Marta Figueiredo, PhD avatar

by Marta Figueiredo, PhD |

Share this article:

Share article via email
brain-derived neurotrophic factor, SBMA

Increasing the levels of brain-derived neurotrophic factor (BDNF) — a molecule involved in the communication between nerve cells and muscle — specifically in muscle delayed symptom onset and slowed disease progression in a mouse model of spinal and bulbar muscular atrophy (SBMA), a study has found.

BDNF’s benefits differed between muscle fiber types, data showed. The molecule was also the only protein of its family of neurotrophic factors to be altered in SBMA patients, suggesting that it may be a potential therapeutic target for this condition.

The study, “Muscle BDNF improves synaptic and contractile muscle strength in Kennedy’s disease mice in a muscle‐type specific manner,” was published in The Journal of Physiology.

SBMA, also known as Kennedy’s disease, is a type of spinal muscular atrophy characterized by adult-onset muscle weakness and wasting in the arms, legs, head, and neck.

While loss of motor neurons — specialized nerve cells that control skeletal, or voluntary, muscle movements — is a hallmark of the disease, increasing evidence suggests that muscle damage plays a major role, supporting the development of muscle-targeted therapies for SBMA.

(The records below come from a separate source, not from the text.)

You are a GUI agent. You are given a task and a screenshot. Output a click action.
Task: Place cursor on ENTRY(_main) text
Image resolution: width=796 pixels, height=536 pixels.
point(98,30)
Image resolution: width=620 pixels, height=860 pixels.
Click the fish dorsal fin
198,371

A previous study has shown that the levels of BDNF — a key factor for the function and communication between motor neurons and muscles — were markedly reduced in skeletal muscles of two mouse models of SBMA (called “97Q” and “myogenic”) and associated with a loss in motor function.

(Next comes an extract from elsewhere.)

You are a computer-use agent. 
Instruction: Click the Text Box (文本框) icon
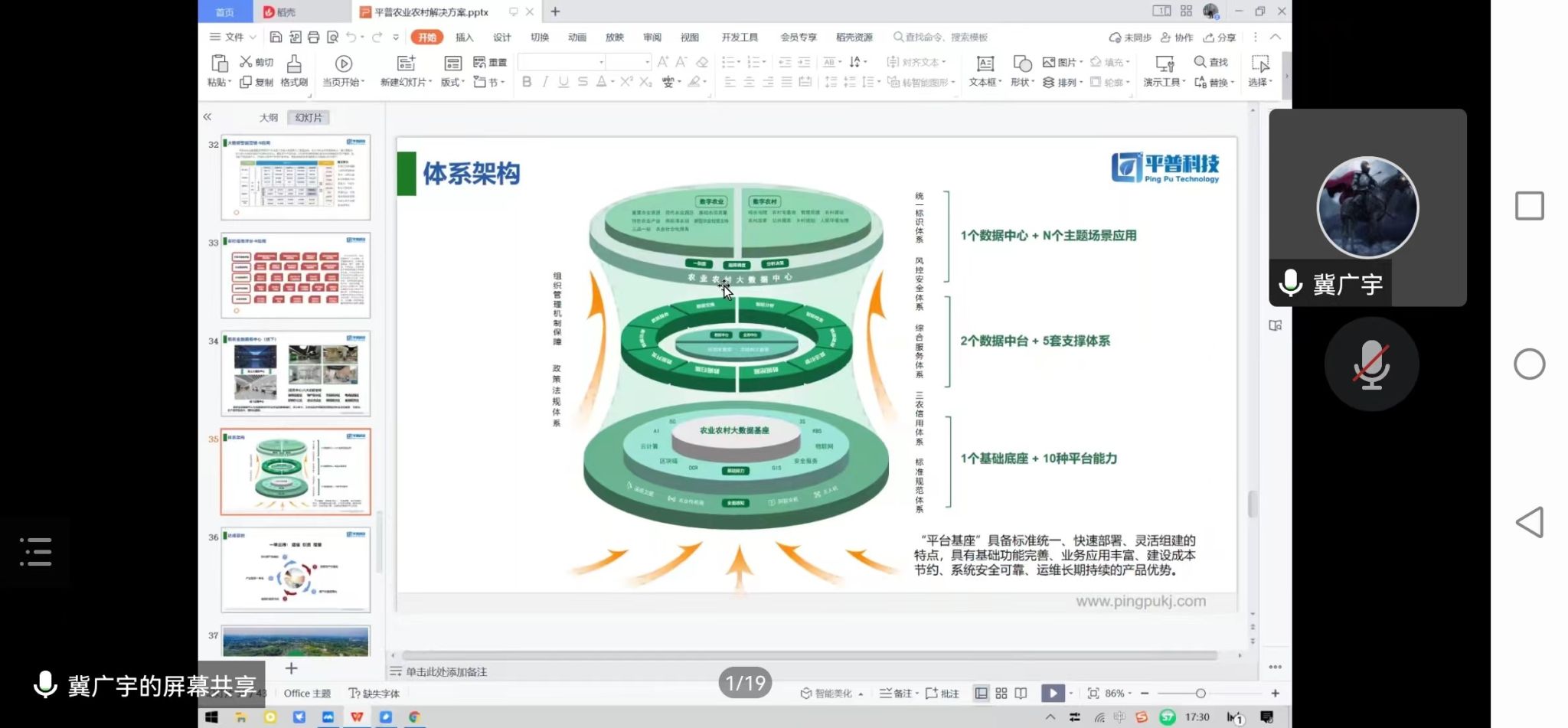985,64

These findings suggested that a muscle-specific deficiency in BDNF may underlie or contribute to motor dysfunction in SBMA.

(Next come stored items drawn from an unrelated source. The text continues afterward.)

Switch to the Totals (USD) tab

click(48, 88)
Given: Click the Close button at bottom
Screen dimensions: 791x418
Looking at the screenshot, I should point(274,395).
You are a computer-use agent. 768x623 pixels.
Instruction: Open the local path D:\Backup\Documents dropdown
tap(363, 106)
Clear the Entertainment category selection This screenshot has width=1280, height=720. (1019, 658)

Now, researchers at Michigan State University, along with colleagues in Japan, set out to assess whether increasing BDNF levels specifically in skeletal muscle would result in therapeutic benefits in the 97Q mouse model.

The results showed that promoting higher muscle levels of BDNF delayed disease onset and slowed disease progression by twofold in these mice, compared with normal SBMA mice. This was assessed through the validated hang test, which measures how long mice can hold their bodyweight using an overhanging bar.

Improvements in several key cellular and molecular mechanisms regulating neuromuscular function were also observed in mice with higher BDNF levels.

Notably, these benefits differed between the two types of skeletal muscle fibers: slow-twitch, which support endurance activities, and fast-twitch, which support quick, powerful movements.

Increasing BDNF levels in SBMA mice significantly increased nerve-muscle communication only in slow-twitch muscle, while significantly improving muscle contractile strength in fast-twitch fibers only.

Muscle BDNF also rescued the levels of two proteins involved in neuromuscular function, called beta-myosin heavy chain and acetylcholine receptors, in slow- but not fast-twitch muscle.

These findings helped to pinpoint the molecular targets that both underlie motor dysfunction and respond to BDNF therapy in SBMA. They show that the disease “unfolds differently in fast- versus slow-twitch muscle fibers, and may require distinct therapeutic agents,” the researchers wrote.

In addition, and contrary to expectation, the team found that the levels of BDNF (but not other members of the neurotrophin family) were significantly increased in skeletal muscle samples from SBMA patients.

The same increase was observed in a mouse model with milder disease that may more closely resemble what happens in patients.

The researchers hypothesized that raising the production of BDNF may be an early compensatory mechanism to improve neuromuscular function in the presence of SBMA that later disappears, explaining the drop in BDNF levels in the more severe 97Q mouse model.

“Our data suggests that a secondary effect of disease is to impair the very mechanisms that are augmented to combat disease,” the researchers wrote, arguing that “boosting nature’s own mechanism of selfheal” may improve motor function in people with SBMA.

These researchers report “important findings suggesting for the first time that muscle BDNF may delay disease onset and endpoint in the 97Q mouse model of [Kennedy’s disease],” a team of other researchers in Canada wrote in the same journal.

Further studies are needed to confirm these findings, including whether BDNF is the only neurotrophin dysregulated in SBMA patients, its potential therapeutic benefits, and the tissues to target for optimal benefit.